Convert HTML to PDF Using DynamicPDF HTML Converter

by James B

Tue, August 18 2020, 12:50 PM (US Eastern Time)

Introduction

The DynamicPDF HTML Converter product is available and included with any of our subscription plans (subscription pricing). You can also use DynamicPDF HTML Converter free if you accept a small footer stating "Created with the DynamicPDF Essentials Edition" and link to the DynamicPDF website from a public area of your website. DynamicPDF HTML Converter supports the following features,

  • quickly converts HTML to PDF,
  • supports the latest HTML, CSS, and JavaScript,
  • works with files, byte arrays, and URLs,
  • supports custom headers and footers,
  • supports .NET Framework and .NET Core (including Linux),
  • and supports a transparent pricing model.

As this tutorial will demonstrate, DynamicPDF HTML Converter is an intuitive yet powerful library for converting HTML files, URLs, and webpages into PDF documents. A video tutorial is also included if you prefer watching the video rather than reading this tutorial. Or better yet, watch the video and work through the written tutorial. All source is available on Github, and the video is available here or on our YouTube channel.
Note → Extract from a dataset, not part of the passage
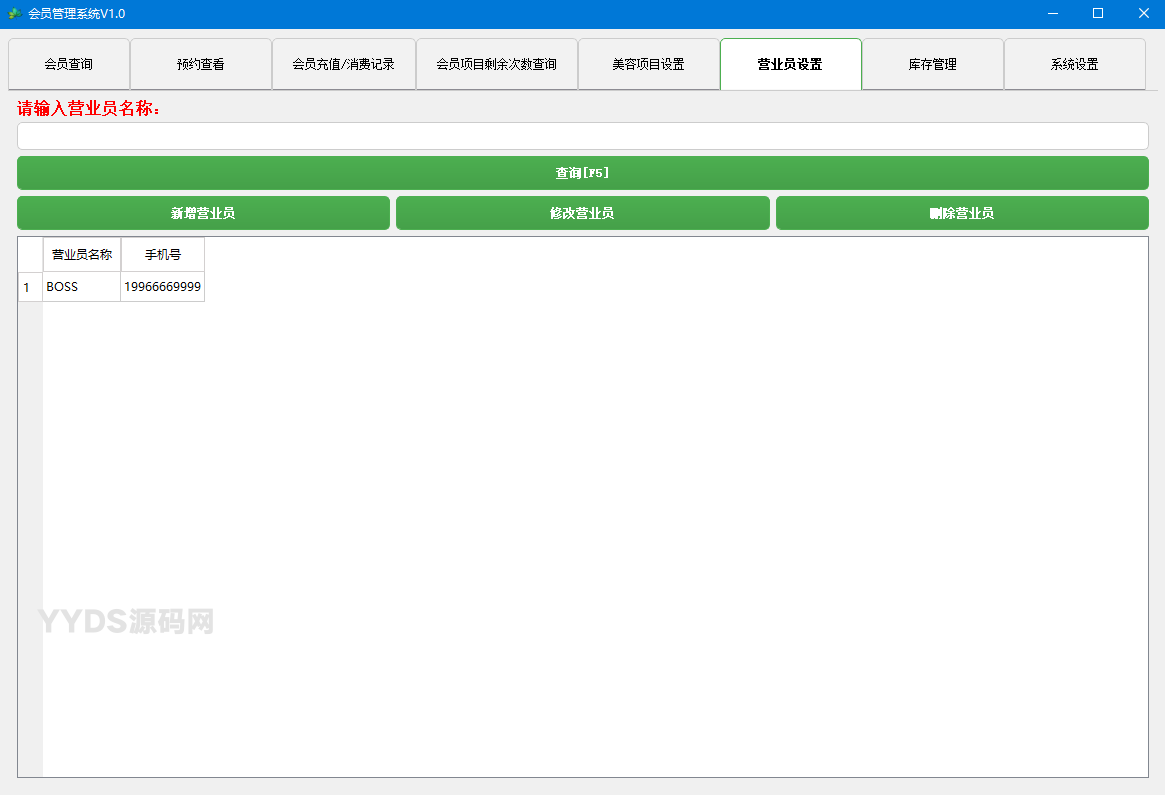Image resolution: width=1165 pixels, height=795 pixels.
Task: Click the phone number 19966669999 cell
Action: tap(162, 287)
The Converter and ConversionOptions Classes

The DynamicPDF HTML Converter namespace (ceTe.DynamicPDF.HtmlConverter documentation), consists of four classes,

and two enumerations,

Of these, the two classes most important for understanding this tutorial are the Converter and ConversionOptions classes.  The Converter class is how we convert the document from HTML to PDF using the static Convert or AsyncConvert methods. Both methods are overloaded to support different ways of processing HTML conversion. Although these two methods are all that is required, if you wish to perform any formatting of a PDF document, then you must use the ConversionOptions class to format that PDF. The ConversionOptions class supports specifying a PDF document's metadata, such as author, subject, and name. It also supports formating a PDF document by specifying page size, page orientation, headers, footers, and margins.

Now that we discussed the Converter and ConversionOptions classes let's explore using these classes to convert and format HTML to PDF. 

Creating the Project

Start by creating or downloading the project. You can choose to follow the instructions here or download the project from GitHub (link).

using System;
using System.IO;
using System.Threading;
using System.Threading.Tasks;
using ceTe.DynamicPDF.HtmlConverter;

namespace ConsoleAppHtmlToPdf
{
    class Program
    {
       static void Main(string[] args)
       {
        Console.WriteLine("Hello World!");
       }
    }
}

Convert Dynamically Generate PDF

After creating the project, in this first example, we dynamically generate a PDF using an HTML table generated by sample form data.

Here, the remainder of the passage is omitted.